What is expected: Please render the lines from the very first one through the one containing "(x=329, y=503)", both included, as a Markdown table with a Row column numbering them and an Entry column holding each line, skipping any blank lines.

Exercise materials:

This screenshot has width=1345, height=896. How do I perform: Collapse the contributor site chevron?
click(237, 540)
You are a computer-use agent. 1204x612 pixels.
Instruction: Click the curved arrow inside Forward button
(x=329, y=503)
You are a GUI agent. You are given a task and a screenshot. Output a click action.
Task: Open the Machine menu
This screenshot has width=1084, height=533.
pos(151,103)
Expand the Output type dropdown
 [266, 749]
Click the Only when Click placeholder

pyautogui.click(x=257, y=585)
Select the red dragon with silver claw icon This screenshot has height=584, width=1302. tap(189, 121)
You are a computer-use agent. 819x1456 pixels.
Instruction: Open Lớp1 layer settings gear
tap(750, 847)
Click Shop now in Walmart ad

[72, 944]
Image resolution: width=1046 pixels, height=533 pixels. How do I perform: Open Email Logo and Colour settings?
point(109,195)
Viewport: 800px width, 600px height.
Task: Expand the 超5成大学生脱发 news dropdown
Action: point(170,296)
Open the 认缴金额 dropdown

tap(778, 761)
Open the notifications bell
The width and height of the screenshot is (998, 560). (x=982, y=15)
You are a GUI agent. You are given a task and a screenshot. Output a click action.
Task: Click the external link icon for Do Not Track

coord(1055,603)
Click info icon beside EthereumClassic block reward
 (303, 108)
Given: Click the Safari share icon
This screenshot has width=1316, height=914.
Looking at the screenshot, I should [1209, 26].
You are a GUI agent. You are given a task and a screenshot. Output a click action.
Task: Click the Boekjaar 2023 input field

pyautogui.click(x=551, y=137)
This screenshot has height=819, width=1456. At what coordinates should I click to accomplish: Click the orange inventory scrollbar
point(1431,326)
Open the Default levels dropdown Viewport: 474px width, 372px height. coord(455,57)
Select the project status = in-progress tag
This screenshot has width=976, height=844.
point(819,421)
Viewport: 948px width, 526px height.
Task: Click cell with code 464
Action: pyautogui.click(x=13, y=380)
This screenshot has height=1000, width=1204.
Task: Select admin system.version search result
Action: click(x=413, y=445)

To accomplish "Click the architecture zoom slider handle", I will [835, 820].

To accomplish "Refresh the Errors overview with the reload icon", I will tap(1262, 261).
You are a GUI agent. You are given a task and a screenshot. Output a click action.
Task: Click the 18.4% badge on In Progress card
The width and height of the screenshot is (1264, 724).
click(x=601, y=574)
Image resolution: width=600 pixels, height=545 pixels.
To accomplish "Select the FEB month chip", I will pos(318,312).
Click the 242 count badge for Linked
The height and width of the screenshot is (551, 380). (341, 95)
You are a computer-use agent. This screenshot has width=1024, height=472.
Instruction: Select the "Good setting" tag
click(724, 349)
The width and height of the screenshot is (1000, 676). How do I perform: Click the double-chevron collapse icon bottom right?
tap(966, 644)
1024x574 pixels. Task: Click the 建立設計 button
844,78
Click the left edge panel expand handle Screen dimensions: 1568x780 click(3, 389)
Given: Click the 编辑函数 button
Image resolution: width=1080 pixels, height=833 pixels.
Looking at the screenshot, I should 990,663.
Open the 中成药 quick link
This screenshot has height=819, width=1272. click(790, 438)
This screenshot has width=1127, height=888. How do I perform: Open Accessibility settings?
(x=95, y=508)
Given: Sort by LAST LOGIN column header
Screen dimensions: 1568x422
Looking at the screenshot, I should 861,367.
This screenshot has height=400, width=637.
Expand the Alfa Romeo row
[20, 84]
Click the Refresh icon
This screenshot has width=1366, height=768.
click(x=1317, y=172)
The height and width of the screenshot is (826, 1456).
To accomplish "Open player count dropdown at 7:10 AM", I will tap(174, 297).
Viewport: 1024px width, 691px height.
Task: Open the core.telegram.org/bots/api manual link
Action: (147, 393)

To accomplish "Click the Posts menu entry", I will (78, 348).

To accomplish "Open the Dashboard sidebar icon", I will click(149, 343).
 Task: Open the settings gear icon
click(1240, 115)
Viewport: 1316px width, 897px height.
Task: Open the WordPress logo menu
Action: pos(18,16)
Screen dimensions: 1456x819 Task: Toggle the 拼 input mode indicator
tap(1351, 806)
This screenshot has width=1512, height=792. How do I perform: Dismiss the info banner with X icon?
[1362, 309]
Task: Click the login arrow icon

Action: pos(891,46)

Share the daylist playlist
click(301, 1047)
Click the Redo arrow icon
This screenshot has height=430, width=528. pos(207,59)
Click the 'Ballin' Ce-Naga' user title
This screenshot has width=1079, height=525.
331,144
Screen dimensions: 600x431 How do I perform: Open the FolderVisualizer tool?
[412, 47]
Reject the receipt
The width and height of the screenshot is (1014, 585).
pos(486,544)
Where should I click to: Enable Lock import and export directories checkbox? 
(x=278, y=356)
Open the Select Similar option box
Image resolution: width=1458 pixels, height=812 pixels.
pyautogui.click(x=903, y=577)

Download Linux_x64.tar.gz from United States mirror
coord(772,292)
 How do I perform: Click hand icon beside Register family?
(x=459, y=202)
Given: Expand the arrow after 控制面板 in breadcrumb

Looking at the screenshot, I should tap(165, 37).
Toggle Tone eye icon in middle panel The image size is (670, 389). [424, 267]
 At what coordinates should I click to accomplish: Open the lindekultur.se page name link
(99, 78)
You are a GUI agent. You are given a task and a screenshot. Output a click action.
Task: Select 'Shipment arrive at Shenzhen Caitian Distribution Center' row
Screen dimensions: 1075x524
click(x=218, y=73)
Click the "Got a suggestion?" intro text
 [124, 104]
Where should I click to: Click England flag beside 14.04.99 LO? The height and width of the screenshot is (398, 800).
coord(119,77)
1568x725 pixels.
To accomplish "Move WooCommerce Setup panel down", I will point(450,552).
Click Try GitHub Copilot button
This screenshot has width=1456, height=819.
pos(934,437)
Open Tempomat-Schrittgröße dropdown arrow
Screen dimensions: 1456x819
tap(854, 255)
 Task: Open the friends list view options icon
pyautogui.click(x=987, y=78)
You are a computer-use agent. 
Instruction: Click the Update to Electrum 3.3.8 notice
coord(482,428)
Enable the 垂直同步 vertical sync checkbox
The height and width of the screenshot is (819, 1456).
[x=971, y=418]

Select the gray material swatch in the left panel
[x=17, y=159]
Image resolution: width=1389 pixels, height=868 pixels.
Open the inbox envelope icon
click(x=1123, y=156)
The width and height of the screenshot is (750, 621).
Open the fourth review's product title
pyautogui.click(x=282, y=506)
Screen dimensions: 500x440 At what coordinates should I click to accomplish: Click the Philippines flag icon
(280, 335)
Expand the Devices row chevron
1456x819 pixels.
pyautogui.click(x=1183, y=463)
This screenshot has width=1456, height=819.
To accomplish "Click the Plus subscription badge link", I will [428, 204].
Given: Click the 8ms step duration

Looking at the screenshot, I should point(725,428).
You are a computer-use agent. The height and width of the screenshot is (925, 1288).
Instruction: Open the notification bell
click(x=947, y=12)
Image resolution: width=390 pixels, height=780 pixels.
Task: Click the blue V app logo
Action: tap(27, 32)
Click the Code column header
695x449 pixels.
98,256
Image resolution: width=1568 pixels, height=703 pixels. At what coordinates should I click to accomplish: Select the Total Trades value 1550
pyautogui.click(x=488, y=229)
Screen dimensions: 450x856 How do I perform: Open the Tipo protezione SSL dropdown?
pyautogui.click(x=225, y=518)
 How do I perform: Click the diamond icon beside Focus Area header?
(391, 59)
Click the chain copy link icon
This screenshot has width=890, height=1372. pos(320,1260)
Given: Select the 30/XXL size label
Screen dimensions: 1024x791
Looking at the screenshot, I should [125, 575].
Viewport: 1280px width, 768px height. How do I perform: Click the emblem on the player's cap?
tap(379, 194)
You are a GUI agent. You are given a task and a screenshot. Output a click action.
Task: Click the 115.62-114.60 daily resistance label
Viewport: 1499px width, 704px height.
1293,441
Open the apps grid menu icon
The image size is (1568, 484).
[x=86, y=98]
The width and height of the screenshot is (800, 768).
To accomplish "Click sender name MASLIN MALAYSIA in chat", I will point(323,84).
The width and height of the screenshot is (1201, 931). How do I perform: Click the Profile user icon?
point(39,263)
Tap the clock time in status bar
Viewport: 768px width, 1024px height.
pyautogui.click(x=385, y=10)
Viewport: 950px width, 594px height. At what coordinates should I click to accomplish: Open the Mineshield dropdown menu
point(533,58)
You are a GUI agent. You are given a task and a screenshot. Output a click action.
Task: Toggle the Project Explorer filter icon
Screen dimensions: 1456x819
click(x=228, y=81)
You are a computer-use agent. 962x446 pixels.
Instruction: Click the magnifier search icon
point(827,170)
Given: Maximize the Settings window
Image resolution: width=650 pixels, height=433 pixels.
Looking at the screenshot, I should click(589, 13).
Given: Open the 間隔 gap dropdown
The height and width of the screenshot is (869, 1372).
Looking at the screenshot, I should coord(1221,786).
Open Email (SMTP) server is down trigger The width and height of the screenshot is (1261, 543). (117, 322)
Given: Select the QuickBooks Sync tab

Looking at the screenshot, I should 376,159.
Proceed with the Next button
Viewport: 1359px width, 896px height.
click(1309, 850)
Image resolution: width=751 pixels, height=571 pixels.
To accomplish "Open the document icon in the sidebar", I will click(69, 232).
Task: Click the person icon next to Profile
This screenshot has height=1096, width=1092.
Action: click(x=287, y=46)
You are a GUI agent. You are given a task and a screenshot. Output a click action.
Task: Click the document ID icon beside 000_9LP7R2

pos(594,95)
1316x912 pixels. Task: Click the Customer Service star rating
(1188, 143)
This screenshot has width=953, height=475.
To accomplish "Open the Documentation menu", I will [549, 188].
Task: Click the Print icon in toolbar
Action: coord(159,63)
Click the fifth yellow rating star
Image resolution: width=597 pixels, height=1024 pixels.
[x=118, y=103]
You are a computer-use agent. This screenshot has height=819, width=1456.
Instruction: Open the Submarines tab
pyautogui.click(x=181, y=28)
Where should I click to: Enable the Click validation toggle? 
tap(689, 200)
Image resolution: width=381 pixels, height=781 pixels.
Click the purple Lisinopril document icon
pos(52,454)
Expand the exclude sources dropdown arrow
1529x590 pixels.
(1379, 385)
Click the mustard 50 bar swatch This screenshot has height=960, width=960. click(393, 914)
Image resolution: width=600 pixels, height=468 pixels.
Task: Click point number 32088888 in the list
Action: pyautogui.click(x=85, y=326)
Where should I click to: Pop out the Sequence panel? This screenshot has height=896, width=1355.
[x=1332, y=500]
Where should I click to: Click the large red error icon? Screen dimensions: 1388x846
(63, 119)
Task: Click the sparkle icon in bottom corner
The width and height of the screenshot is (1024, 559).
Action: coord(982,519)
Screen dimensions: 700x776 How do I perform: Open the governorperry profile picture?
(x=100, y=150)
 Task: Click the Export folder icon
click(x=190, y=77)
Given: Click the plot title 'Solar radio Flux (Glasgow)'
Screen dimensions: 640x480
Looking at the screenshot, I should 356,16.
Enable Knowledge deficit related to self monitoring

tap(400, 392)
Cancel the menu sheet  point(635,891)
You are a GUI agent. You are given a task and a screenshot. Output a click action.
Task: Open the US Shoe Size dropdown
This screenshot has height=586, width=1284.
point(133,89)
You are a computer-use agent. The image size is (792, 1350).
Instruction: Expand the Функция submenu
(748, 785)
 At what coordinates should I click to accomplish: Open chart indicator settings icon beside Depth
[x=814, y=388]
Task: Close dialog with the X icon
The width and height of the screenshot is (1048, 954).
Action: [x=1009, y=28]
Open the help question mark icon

Answer to this exercise:
| Row | Entry |
|---|---|
| 1 | This screenshot has width=1345, height=896. How do I perform: Collapse the contributor site chevron? |
| 2 | click(237, 540) |
| 3 | You are a computer-use agent. 1204x612 pixels. |
| 4 | Instruction: Click the curved arrow inside Forward button |
| 5 | (x=329, y=503) |